De Novo assembly

Long sequencing reads (several tens of kb) greatly facilitate de novo genome assembly and variants phasing. It also allows the analysis of structural variants (insertions, deletions, repetitions of regions of several tens of nucleotides) which are invisible with short read sequencing data.

De novo assembly has successfully been applied to bacteria, insects, plants, mammals, and more.

De novo human genome assembly of HiFi requires less computing than short reads or non HiFi long reads (typically less than 1-day computing on a standard system).

Variant detection

HiFi reads length, accuracy, and uniformity open access to genomic regions impossible to analyze with short reads sequencing.

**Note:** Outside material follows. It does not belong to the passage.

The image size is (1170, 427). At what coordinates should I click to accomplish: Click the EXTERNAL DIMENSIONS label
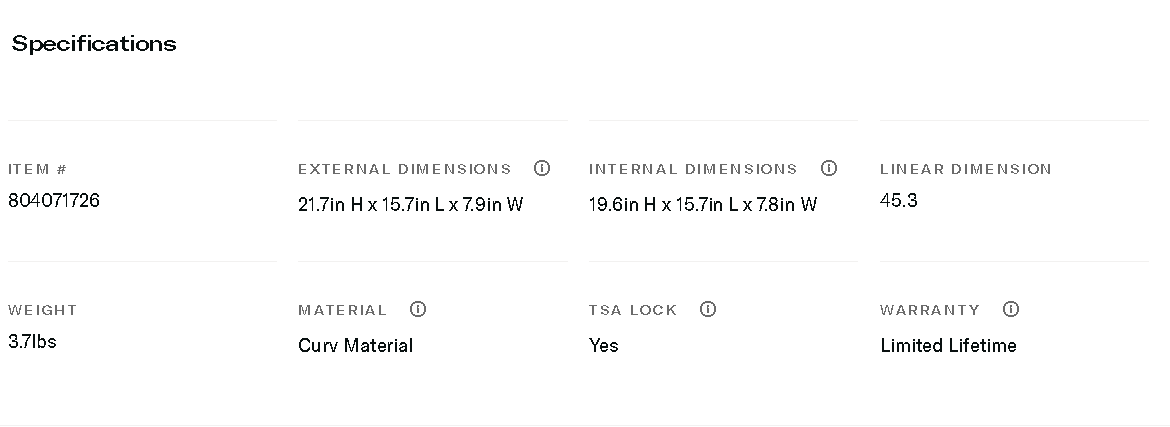[404, 169]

Table shows improvement in mappability with 13.5 kb HiFi reads for 193 human genes previously reported as medically relevant and problematic to map with NGS reads. The lower panel shows coverage of the STRC gene with either short reads (2×151 bp) or 13.5 kb HiFi reads. Source Wenger et al. Nature Biotechnology, 2019

The Truth Challenge V2 from the FDA, aimed at comparing technologies for calling variants in difficult-to-map regions, revealed that HiFi reads can outperform short read sequencing.

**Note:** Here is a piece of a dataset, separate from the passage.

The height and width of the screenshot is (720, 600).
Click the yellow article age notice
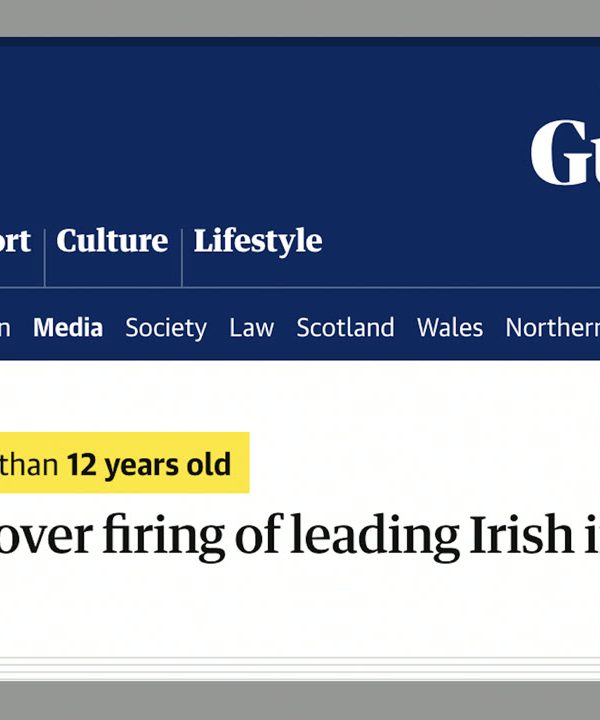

SMRT sequencing can detect some DNA modifications by design, i.e. without the need for DNA treatment or special library preparation

More information about epigenetics applications can be found on PacBio’s website

Full-Length RNA sequencing

For Pacific Biosciences sequencing, full-Length RNA sequencing (from 5′ cap to 3′ poly A tail) is called ISOseq. The high-quality sequences obtained give a qualitative view of transcript isoform diversity, even for very short exons.

Source: Pacific Biosciences Technote: Why is full length RNA sequencing useful?

The sequencing saturation offered by PacBio sequencing is so far not sufficient for standard transcriptome profiling. It is therefore a qualitative approach only. Quantitative approaches are under development (Pacific Biosciences and Oxford Nanopore) but this is not fully supported by GTF yet.

The main applications are:
Genome annotation
New gene, or transcript isoform discovery

Along the same line, methods are being developed for performing ISOseq at the single cell level (MAS-Seq). The double stranded full-length cDNA, amplified as part of the 10X genomics single cell RNAseq procedure, is the template for ISOseq library preparation.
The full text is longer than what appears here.